Self-Sabotage and How to Keep Yourself Accountable

If our behaviour was always logical, we wouldn’t be human. Sure, self-sabotaging behaviour seems like a problem with a straightforward fix, but in reality, it’s more nuanced. You need to start by identifying and acknowledging the behaviour and then take time to reflect and try to understand why.

Self-sabotage can be sneaky. We’ve all had those memorable moments in our lives, drunk dialling an ex, staying out all night before a big exam or presentation, but it can also be more subtle. Perhaps you stick to schedules or processes that don’t work because you’re “too busy” to come up with something more effective. Or you expect change to happen in your life, but you don’t allocate any time or mental energy to male advancements

In fact, ask any seasoned professional or just poll a girlfriend after barre, one of the most difficult things we can do is interrupt ingrained patterns of thought or behaviour. We are creatures of habit, and (for the most part) resist change.

1. Take Small Steps Towards What You Want

There’s a well-known expression that nothing worthwhile comes easy, it also doesn’t come overnight. Try to get a clear idea of what it is you actually want. Then build on that by honestly investigating why you want it. If you understand and are upfront with yourself about the why suddenly it’s a lot easier.

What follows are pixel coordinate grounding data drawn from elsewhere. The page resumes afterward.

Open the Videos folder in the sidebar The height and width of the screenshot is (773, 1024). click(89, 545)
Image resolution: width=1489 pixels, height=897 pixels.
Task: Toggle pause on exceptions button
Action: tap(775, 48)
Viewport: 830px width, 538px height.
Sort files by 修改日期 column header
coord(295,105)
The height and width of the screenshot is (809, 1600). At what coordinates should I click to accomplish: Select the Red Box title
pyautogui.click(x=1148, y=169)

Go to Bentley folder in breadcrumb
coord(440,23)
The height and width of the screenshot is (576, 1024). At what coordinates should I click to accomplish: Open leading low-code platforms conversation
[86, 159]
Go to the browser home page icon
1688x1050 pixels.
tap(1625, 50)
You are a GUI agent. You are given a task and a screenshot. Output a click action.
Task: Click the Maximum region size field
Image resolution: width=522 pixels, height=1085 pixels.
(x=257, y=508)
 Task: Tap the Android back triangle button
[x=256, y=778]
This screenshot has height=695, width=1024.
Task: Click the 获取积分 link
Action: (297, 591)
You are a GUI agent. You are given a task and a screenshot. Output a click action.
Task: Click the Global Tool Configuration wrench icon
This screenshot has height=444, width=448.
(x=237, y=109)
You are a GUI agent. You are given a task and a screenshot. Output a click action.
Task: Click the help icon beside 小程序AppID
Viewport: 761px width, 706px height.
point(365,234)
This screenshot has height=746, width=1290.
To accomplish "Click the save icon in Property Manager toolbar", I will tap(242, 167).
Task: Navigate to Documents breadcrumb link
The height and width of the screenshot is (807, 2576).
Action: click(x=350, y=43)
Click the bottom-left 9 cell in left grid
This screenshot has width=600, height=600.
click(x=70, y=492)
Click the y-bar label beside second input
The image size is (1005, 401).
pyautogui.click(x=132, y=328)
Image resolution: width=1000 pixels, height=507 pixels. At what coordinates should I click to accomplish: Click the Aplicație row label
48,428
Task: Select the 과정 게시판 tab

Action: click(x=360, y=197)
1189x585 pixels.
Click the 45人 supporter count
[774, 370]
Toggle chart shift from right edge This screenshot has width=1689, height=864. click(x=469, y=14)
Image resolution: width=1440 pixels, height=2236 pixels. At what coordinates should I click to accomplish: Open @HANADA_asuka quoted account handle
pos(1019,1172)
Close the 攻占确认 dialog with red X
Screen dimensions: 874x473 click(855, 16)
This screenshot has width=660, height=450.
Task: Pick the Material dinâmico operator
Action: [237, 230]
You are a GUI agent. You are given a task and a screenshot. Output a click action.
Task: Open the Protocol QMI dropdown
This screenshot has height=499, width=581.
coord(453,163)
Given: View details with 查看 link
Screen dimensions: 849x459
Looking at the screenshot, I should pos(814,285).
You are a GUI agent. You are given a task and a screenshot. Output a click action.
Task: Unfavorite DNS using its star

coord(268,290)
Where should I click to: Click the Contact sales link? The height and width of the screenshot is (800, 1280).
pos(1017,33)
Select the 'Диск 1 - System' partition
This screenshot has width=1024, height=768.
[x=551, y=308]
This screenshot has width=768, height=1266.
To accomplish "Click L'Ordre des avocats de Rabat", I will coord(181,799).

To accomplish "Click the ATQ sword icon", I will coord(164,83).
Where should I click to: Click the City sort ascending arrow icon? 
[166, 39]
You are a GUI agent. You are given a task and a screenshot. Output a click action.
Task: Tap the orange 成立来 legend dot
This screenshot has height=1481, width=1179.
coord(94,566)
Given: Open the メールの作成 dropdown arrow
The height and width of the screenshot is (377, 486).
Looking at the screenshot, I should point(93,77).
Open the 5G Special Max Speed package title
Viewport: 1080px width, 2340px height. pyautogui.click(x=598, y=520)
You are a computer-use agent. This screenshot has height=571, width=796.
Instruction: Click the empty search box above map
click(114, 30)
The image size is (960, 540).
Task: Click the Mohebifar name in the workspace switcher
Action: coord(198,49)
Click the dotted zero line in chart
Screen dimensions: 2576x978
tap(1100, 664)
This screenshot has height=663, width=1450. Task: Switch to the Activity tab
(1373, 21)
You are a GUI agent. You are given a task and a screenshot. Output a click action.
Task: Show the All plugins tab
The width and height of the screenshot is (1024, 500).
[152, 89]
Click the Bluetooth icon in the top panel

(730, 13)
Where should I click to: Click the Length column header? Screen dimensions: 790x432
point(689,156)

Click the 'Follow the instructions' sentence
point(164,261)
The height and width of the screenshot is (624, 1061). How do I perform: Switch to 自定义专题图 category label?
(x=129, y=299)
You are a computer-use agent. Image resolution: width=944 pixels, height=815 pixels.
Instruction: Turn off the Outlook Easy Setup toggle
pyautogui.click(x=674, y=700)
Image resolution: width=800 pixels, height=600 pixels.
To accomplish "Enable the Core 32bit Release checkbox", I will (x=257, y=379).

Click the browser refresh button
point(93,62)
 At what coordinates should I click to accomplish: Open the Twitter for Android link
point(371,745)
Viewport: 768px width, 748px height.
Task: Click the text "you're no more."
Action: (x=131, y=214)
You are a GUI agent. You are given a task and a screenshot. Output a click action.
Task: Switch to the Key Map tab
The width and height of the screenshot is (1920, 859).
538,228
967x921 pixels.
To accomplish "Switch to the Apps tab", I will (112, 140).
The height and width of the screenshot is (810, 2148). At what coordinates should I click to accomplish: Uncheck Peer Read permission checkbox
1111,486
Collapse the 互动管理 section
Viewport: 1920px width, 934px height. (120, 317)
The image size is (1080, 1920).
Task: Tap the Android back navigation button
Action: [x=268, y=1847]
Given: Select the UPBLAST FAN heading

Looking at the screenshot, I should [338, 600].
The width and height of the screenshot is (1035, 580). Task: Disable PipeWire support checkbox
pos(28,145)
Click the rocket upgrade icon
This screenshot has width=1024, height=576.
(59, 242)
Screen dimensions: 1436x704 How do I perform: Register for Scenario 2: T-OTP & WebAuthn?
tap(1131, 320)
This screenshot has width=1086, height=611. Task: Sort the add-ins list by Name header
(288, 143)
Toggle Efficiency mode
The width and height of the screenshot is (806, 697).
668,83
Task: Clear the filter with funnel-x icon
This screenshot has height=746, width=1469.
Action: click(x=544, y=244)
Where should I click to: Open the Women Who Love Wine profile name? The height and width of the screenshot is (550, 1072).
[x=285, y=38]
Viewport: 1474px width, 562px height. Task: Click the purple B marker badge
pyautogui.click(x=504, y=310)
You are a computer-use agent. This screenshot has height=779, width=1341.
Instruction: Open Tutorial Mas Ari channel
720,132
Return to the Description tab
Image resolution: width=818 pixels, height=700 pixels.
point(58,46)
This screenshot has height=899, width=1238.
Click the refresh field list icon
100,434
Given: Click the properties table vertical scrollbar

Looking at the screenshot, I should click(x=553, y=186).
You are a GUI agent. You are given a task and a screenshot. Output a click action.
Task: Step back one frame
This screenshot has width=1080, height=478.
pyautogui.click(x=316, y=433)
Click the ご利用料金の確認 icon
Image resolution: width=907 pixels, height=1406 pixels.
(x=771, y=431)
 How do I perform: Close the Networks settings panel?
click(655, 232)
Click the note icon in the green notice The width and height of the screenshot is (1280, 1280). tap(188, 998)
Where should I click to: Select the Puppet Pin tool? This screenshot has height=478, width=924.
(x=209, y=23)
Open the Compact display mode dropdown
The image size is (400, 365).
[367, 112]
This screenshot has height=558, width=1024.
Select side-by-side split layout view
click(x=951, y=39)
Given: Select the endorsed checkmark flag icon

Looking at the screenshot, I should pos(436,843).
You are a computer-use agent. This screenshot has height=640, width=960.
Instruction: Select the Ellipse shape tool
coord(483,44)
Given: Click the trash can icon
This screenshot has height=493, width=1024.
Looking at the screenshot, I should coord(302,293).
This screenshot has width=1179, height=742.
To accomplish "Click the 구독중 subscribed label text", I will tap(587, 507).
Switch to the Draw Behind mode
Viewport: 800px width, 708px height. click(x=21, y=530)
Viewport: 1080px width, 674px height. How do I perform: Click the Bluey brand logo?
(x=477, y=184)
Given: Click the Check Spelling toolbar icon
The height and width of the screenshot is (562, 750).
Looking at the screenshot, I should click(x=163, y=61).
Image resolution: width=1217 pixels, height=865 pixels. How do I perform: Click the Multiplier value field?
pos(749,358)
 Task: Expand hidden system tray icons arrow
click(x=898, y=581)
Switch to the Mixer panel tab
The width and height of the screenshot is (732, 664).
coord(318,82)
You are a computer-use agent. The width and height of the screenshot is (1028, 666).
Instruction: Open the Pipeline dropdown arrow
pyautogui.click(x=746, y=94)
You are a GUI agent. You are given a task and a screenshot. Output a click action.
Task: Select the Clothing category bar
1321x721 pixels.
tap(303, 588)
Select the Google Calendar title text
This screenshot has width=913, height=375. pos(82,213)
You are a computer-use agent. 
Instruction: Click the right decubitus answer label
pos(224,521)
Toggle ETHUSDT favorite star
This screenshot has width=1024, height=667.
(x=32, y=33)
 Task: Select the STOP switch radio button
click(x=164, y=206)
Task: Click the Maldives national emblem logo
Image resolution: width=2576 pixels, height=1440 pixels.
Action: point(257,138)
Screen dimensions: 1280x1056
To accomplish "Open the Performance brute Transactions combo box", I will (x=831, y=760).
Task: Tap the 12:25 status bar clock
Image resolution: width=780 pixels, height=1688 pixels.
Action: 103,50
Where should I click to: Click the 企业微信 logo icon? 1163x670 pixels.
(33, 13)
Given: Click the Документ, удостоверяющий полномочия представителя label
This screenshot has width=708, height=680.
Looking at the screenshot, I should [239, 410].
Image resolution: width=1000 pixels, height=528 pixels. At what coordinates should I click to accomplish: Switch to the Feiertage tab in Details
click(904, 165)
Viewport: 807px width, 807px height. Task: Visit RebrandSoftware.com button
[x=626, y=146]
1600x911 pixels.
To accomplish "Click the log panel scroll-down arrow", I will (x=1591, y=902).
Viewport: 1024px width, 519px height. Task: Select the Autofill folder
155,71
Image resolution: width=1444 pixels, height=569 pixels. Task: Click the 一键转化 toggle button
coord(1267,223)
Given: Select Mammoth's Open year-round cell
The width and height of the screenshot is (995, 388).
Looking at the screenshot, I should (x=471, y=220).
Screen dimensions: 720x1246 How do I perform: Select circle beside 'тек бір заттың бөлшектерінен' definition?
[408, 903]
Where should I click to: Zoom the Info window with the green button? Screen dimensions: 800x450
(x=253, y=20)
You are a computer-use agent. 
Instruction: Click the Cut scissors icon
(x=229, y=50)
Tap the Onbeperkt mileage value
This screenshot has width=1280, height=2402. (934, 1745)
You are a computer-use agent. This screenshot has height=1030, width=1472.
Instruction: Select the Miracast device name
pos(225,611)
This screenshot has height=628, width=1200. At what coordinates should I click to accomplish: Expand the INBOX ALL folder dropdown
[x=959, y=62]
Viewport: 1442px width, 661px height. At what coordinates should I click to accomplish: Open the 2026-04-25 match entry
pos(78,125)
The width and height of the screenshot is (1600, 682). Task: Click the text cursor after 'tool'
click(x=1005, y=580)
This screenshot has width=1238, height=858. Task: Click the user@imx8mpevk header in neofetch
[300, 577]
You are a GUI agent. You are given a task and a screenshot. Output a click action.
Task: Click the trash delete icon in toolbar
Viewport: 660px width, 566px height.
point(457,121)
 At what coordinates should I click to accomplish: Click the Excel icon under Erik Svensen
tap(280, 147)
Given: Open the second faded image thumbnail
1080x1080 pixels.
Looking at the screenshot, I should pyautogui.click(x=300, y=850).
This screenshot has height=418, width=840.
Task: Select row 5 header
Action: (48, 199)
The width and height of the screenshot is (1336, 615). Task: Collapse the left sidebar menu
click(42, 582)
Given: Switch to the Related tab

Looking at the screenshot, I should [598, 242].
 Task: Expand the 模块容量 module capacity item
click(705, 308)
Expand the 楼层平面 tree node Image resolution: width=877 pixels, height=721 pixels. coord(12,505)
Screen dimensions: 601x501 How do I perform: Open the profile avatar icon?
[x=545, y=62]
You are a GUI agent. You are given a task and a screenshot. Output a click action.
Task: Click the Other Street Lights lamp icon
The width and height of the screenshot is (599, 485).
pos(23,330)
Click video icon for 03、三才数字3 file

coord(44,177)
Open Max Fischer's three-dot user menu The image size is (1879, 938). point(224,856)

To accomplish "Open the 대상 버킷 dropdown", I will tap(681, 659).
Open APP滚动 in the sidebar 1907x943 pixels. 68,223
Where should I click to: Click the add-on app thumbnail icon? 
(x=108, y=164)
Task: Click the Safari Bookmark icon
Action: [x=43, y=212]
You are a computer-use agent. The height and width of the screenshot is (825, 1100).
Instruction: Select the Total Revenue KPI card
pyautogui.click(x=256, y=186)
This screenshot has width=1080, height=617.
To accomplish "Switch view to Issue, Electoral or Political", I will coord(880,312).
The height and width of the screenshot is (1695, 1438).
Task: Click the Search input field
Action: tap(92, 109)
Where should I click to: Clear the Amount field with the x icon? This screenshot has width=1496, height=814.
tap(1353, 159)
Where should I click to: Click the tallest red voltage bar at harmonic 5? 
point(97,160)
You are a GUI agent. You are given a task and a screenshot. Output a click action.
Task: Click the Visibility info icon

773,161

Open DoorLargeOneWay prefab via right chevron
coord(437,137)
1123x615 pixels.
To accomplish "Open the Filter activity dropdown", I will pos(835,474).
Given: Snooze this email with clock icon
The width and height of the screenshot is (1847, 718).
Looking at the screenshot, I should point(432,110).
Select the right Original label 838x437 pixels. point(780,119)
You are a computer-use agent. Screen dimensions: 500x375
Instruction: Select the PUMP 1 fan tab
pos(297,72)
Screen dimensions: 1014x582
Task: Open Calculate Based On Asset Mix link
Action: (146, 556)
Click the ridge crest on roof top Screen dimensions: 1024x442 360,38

Next break it down, to one small action or commitment at a time. It might even help to create a timeline and a logical order to keep yourself on track.

2. Streamline Your Life And Cut Out Hidden Drains On Your Energy

Emotions can be exhausting. Everything from holding grudges to taking a comment or interaction too personally, or even complaining—yes complaining—can actually be holding you back. Where you can, let things go, move on and try to focus on the positive.

3. Identify Root Causes

When we are under stress, we tend to rely on what’s familiar. Understanding the thought processes and motivations behind our actions is also the best way to change those behaviours. This is something you can investigate on your own, but it also doesn’t hurt to speak with a professional, be that a therapist, a business advisor, or a life coach, someone who is trained and also who brings a neutral third-party perspective. 

Another incredibly common reason to self-sabotage is Imposter syndrome—a feeling that we aren’t qualified or that we aren’t ready for a role or opportunity. And it’s when those feelings surface that we don’t raise our hands, we drop out, or perhaps we even say yes and then drag our heels. And it’s in these instances that we need to pause, reflect and deconstruct our actions. It’s not an easy or comfortable process at times but it does work.

For example, try writing out all of your experience, expertise and qualifications related to the task in question. More likely than not, seeing it spelt out in black ink will help you realise there’s no one better for the role than you.

4. Perfection Does Not Always Need To Be The Goal

Sometimes seeking perfection can actually be crippling. Someone who needs to complete every task flawlessly may dismiss or overlook incremental improvements. Perfectionism can also be a bit of armour, a shield to help you avoid uncomfortable or challenging situations. But often, these are exactly the experiences you need in order to grow!